Non-commutative product
Task number: 2422
For an arbitrary asymmetric square matrix \(\mathbf A\) construct a matrix \(\mathbf B\) s.t. their products do not commute, i.e. \(\mathbf A\mathbf B\ne\mathbf B\mathbf A\).
Do products commute when both matrices are symmetric?
Hint
Use facts from the previous exercise.
Resolution
There are several solutions to this problem.
If \(a_{i,j}\ne a_{j,i}\), we can choose \(\mathbf B\) s.t. \(b_{i,j}=b_{j,i}=1\), and \(b_{k,l}=0\) otherwise. Then we get \((\mathbf A\mathbf B)_{i,i}=a_{i,j}\ne a_{j,i}=(\mathbf B\mathbf A)_{i,i}\).
Another option is to choose \(\mathbf B\) s.t. the only nonzero element is \(b_{i,i}=1\). Then the two products cannot agree on elements with indices \(i\) and \(j\). We get \((\mathbf A\mathbf B)_{i,j}=0=(\mathbf B\mathbf A)_{i,j}=a_{i,j}\), while \((\mathbf B\mathbf A)_{j,i}=0=(\mathbf A\mathbf B)_{j,i}=a_{j,i}\), but at least one of \(a_{i,j}\) and \(a_{j,i}\) is distinct from zero.

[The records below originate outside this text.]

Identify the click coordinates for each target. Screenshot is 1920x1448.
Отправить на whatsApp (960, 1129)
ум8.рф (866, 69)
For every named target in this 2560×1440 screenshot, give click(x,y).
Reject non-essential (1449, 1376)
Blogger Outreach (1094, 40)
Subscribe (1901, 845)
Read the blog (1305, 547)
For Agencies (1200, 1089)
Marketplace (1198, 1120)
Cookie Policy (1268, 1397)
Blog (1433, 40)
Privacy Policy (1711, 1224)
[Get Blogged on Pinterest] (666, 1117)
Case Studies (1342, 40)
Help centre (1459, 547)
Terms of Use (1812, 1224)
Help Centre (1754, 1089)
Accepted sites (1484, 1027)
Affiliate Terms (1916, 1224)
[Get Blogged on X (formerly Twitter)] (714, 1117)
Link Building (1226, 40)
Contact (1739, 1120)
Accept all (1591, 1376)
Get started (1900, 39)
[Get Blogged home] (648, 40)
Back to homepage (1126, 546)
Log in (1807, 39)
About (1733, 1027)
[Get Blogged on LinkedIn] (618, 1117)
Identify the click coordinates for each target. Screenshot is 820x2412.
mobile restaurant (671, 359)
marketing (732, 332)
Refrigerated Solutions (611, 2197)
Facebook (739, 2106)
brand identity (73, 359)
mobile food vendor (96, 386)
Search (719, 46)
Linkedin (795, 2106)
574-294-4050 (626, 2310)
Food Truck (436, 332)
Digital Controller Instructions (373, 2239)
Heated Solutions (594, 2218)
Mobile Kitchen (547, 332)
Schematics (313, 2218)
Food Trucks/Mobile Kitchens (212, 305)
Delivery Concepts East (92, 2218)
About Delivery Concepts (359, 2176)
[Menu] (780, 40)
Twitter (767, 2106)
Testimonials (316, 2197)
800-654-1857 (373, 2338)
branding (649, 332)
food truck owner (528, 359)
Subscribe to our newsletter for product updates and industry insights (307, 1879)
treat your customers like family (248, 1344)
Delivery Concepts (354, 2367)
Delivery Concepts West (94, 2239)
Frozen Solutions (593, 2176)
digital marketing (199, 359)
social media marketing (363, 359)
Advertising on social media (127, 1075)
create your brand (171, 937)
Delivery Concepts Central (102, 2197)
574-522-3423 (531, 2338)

Even on symmetric matrices the product does not commute (even the result need not to be symmetric), e.g.
\( \begin{pmatrix} 0 & 1 \\ 1 & 0 \\ \end{pmatrix} \begin{pmatrix} 1 & 0 \\ 0 & 0 \\ \end{pmatrix} = \begin{pmatrix} 0 & 0 \\ 1 & 0 \\ \end{pmatrix} \ne \begin{pmatrix} 0 & 1 \\ 0 & 0 \\ \end{pmatrix} = \begin{pmatrix} 1 & 0 \\ 0 & 0 \\ \end{pmatrix} \begin{pmatrix} 0 & 1 \\ 1 & 0 \\ \end{pmatrix} \)